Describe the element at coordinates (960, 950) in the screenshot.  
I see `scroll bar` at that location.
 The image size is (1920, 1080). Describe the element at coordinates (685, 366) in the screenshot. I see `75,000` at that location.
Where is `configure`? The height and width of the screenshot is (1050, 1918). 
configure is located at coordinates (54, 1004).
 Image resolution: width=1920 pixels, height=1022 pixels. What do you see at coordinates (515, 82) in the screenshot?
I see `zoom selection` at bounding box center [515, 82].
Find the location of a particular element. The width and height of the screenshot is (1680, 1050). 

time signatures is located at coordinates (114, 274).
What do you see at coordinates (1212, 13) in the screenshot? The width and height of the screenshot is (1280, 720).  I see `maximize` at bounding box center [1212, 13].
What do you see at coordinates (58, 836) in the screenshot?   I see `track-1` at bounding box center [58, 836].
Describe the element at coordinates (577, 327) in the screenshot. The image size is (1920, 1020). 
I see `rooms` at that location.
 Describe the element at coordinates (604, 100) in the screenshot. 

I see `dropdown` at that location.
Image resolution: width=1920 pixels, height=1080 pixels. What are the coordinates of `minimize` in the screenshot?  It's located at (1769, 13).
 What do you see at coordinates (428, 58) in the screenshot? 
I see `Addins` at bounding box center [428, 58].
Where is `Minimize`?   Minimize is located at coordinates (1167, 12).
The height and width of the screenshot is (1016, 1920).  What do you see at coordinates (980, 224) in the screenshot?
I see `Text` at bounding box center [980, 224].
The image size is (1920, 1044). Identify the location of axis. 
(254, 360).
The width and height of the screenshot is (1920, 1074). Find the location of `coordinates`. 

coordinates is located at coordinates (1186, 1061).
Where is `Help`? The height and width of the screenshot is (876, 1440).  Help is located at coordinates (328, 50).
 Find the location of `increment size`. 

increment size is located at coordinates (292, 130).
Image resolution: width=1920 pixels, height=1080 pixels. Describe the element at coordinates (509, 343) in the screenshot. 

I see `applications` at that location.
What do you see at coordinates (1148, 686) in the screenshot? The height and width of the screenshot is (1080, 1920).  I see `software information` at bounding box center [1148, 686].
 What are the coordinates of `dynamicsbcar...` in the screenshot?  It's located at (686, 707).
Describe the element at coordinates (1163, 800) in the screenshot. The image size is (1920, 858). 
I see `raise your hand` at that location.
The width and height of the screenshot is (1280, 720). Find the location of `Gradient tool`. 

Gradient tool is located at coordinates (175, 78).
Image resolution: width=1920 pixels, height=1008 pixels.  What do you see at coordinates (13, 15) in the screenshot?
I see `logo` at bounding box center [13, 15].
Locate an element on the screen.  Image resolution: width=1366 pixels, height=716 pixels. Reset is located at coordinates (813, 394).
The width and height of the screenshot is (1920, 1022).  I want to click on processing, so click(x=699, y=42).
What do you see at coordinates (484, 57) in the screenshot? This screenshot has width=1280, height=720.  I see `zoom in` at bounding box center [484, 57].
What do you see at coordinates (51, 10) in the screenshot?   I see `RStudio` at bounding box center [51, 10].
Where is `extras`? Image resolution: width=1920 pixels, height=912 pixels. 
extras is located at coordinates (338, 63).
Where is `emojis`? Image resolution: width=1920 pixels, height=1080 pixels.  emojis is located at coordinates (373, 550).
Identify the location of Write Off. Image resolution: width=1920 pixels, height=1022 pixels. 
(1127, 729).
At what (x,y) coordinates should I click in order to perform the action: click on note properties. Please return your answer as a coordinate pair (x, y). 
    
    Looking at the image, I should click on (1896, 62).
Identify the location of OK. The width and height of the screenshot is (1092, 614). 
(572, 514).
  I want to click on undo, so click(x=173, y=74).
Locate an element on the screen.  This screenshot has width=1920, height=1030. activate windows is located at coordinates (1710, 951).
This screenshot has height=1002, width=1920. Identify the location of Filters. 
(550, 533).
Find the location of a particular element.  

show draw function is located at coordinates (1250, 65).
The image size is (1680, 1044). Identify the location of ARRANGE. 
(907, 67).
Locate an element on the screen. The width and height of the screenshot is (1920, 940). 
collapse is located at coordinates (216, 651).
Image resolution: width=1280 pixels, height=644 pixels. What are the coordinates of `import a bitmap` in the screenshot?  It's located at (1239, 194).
□ □ □ □
AIM: List every line of the entries above that contains the word "Describe".

RESULT OF THE TASK:
Describe the element at coordinates (960, 950) in the screenshot.  
 The image size is (1920, 1080). Describe the element at coordinates (685, 366) in the screenshot. I see `75,000` at that location.
Describe the element at coordinates (577, 327) in the screenshot. The image size is (1920, 1020). 
 Describe the element at coordinates (604, 100) in the screenshot. 
Image resolution: width=1920 pixels, height=1080 pixels. Describe the element at coordinates (509, 343) in the screenshot. 
Describe the element at coordinates (1163, 800) in the screenshot. The image size is (1920, 858). 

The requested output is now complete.